● WHAT TO PRODUCE: Every line from the one containing "Task: Click the" through the end of the listing below goes in the output, exactly and without pictures.

● SOURCE DATA:
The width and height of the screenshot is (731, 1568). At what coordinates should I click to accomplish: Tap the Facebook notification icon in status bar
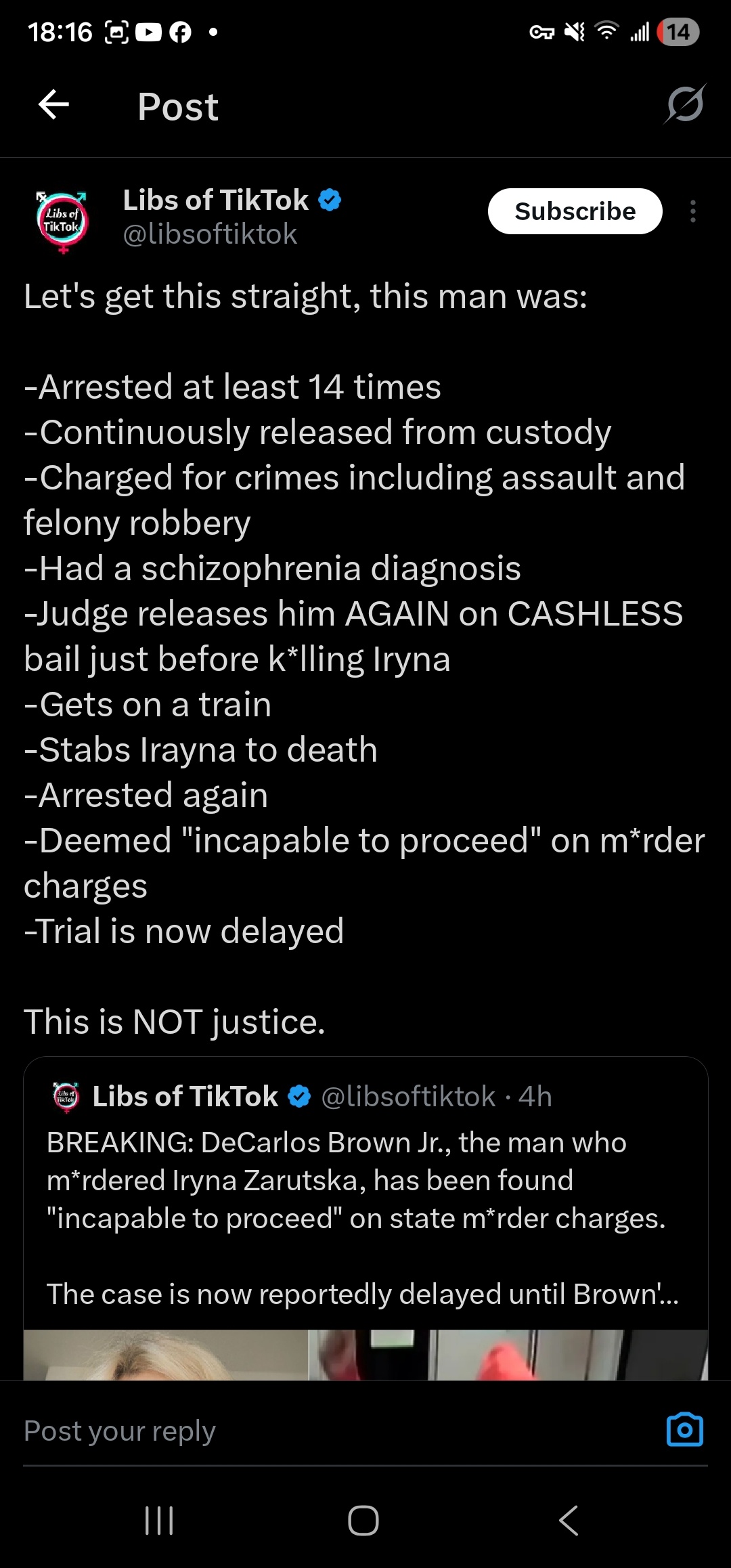(x=180, y=32)
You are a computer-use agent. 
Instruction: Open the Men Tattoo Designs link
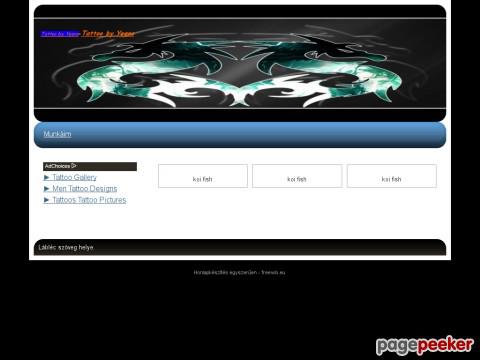[x=85, y=189]
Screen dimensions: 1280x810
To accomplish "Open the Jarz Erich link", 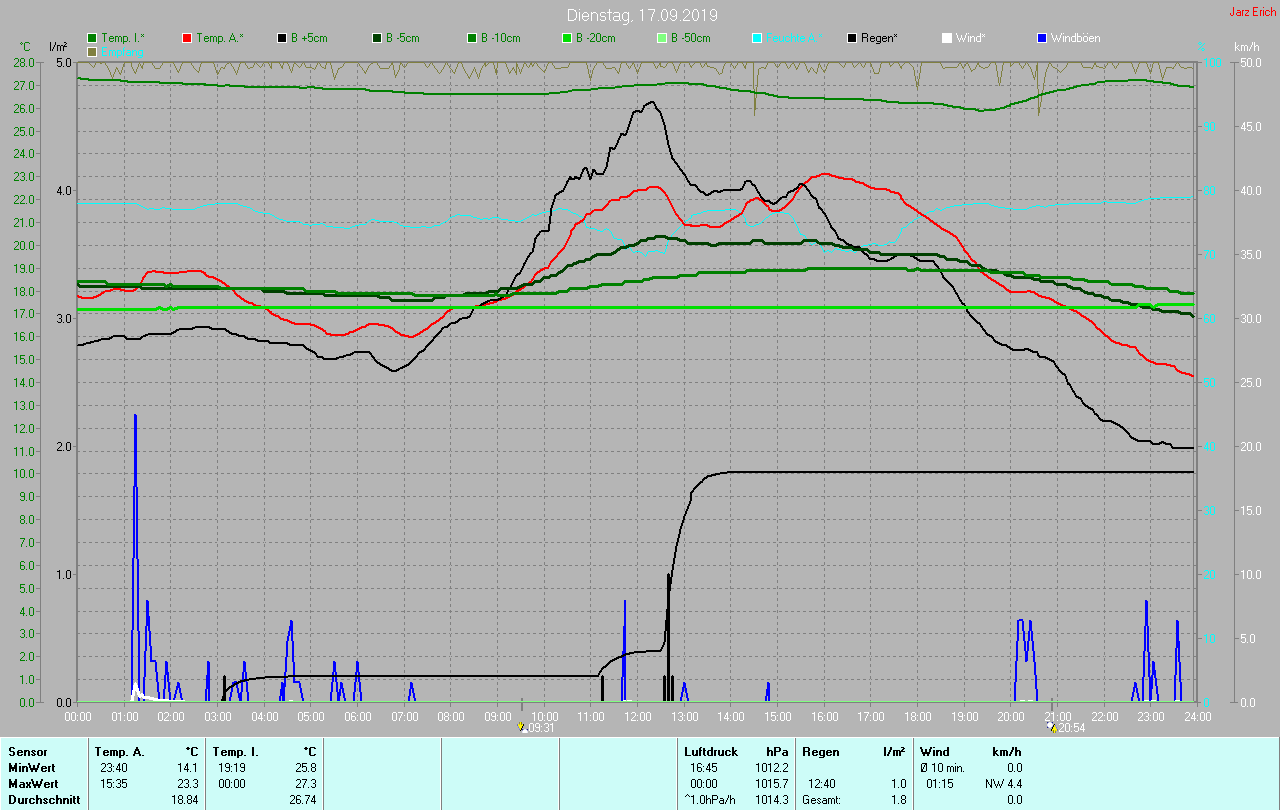I will click(1252, 12).
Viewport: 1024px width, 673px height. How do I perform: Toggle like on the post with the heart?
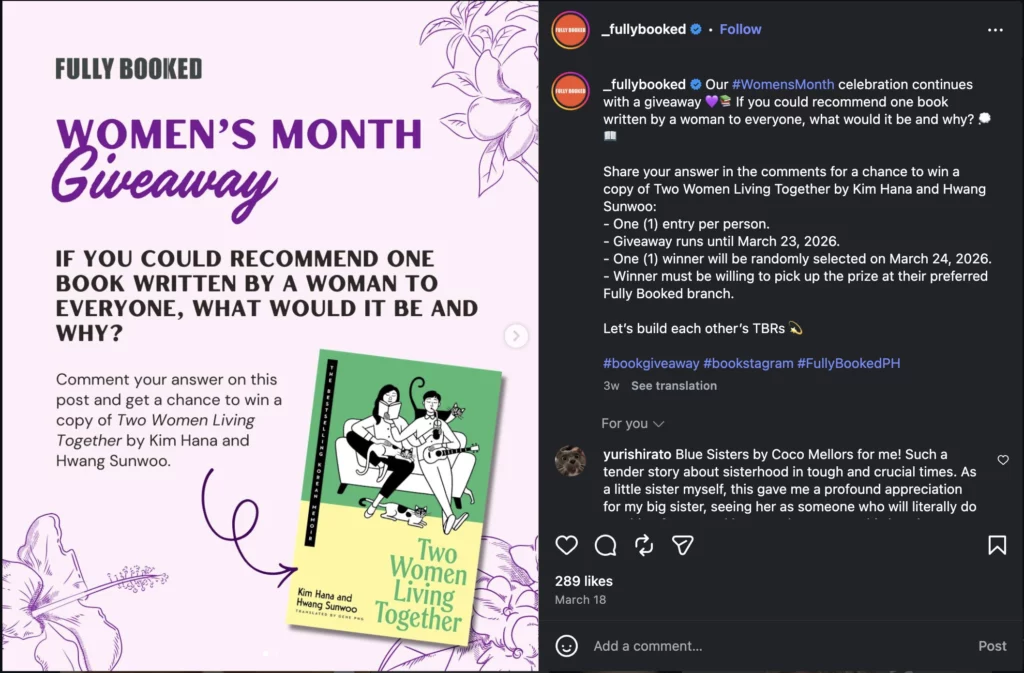coord(566,545)
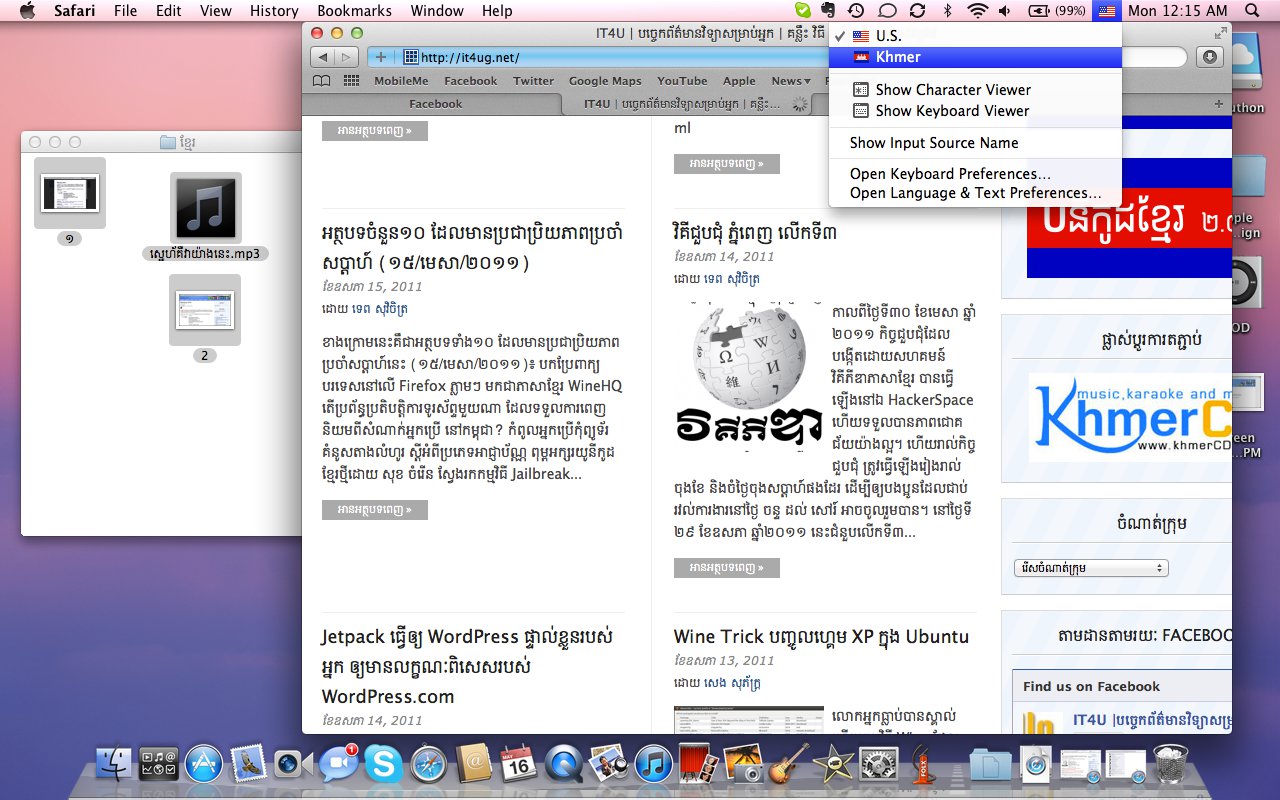The width and height of the screenshot is (1280, 800).
Task: Open Safari downloads button
Action: click(1209, 57)
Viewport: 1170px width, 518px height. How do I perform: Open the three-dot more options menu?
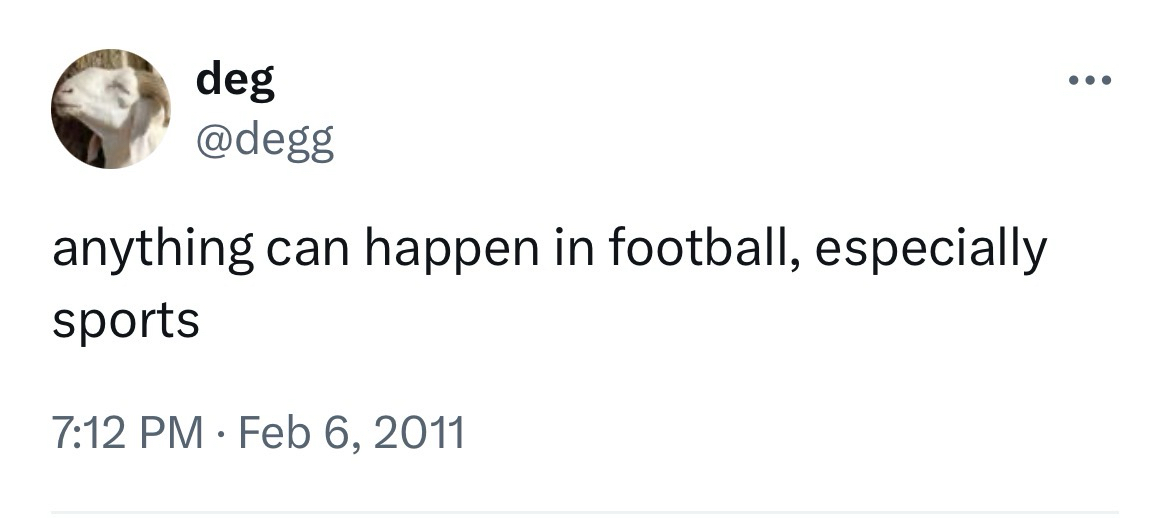tap(1087, 80)
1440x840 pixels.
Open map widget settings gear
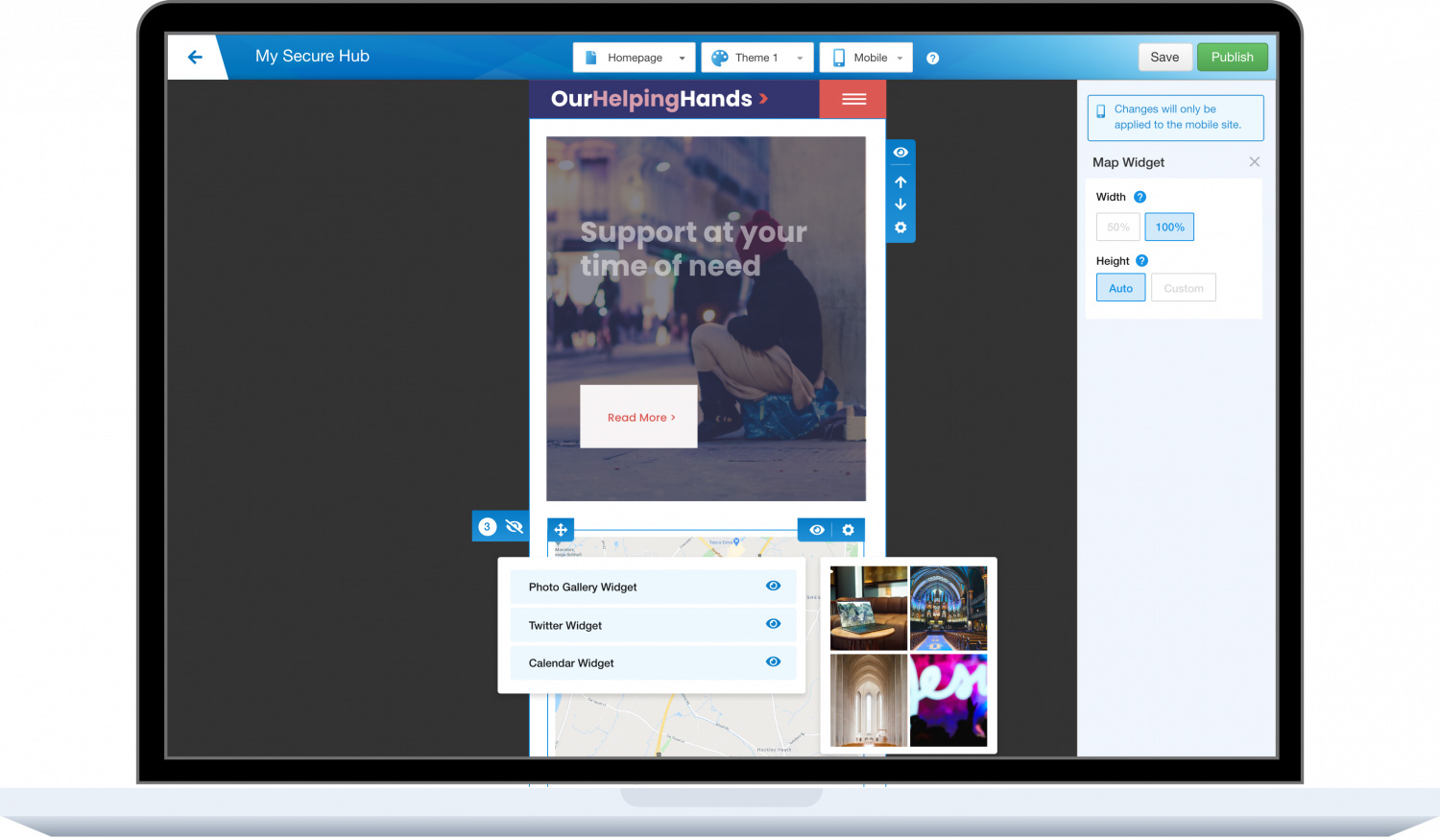pos(848,530)
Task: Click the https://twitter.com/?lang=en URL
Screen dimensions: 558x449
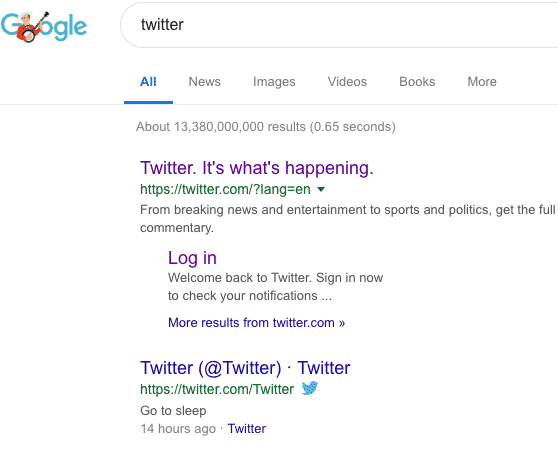Action: 225,189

● SOLUTION BELOW:
Task: Click the https://twitter.com/?lang=en URL
Screen dimensions: 558x449
Action: 225,189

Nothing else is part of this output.